People outside of Texas can hear about just how seriously the Lone Star State takes its high school football, but for those who have some trouble grasping the notion, FRIDAY NIGHT LIGHTS is a brilliant illustration. A movie that is very much about football yet will resonate with viewers who don't care about the sport, FRIDAY is one of the rare dramas dealing with senior year in high school that comes off as lifelike rather than melodramatic and/or preachy.


Based on H.G. Bissinger's nonfiction book about the 1988 season of the Permian Panthers of Permian High in Odessa, Texas, FRIDAY creates a sense of total immersion in the world of the players. Coach Gary Gaines (Billy Bob Thornton) has a patient wife (Connie Britton) and daughter (Morgan Farris) and seems to have some sense of perspective not something too many of the townsfolk seem to share. Gaines is under intense pressure to win the Panthers their fifth all-state championship, but he at least is aware there is life off the field. For most of his players, everything is secondary to the game even sex, that peak experience to which most teenagers seem to aspire, is a bit of an afterthought. Some of the boys, including team star "Boobie" Miles (Derek Luke), see football as their ticket to a wonderful life as the college recruiters close in; other less gifted players are trapped grimly trying to live up to parental expectations.
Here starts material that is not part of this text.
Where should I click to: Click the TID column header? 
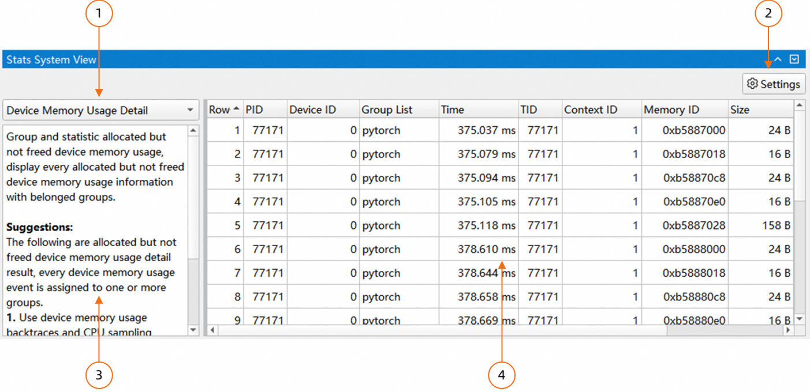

One player, Don Billingsley (Garrett Hedlund) has a father (Tim McGraw) who cannot leave him alone he'll charge onto the field during practice to berate his son (the situation is so mortifying that Don's teammates don't even tease him about it, and they don't know the half of it).


The performances are wonderfully naturalistic Thornton is thoroughly at home and completely convincing as a balanced human being who nevertheless can command unquestioning loyalty and director Peter Berg and cinematographer Tobias Schliessler have come up with a beautiful, desaturated look that conveys the stark nature of the area without overstatement. However, what really makes FRIDAY NIGHT LIGHTS stand out from the plethora of other sports movies is that for once, the metaphors for violent combat are simultaneously apt and underplayed. These kids really are risking broken necks and, like ancient soldiers rather than contemporary adults, the societal pressures on them to play and win are so overwhelming that to all intents and purposes, they don't have a choice in the matter. The screenplay by David Aaron Cohen and director Berg has a compassionate, empathetic sense of what it's like to be part of the team.


More impressive still, in FRIDAY NIGHT LIGHTS, the filmmakers have found a way to illuminate the concept "it's how you play the game" in a way that rings true without moralizing or self-congratulation. As football movies go, it's qualifies for the Hall of Fame.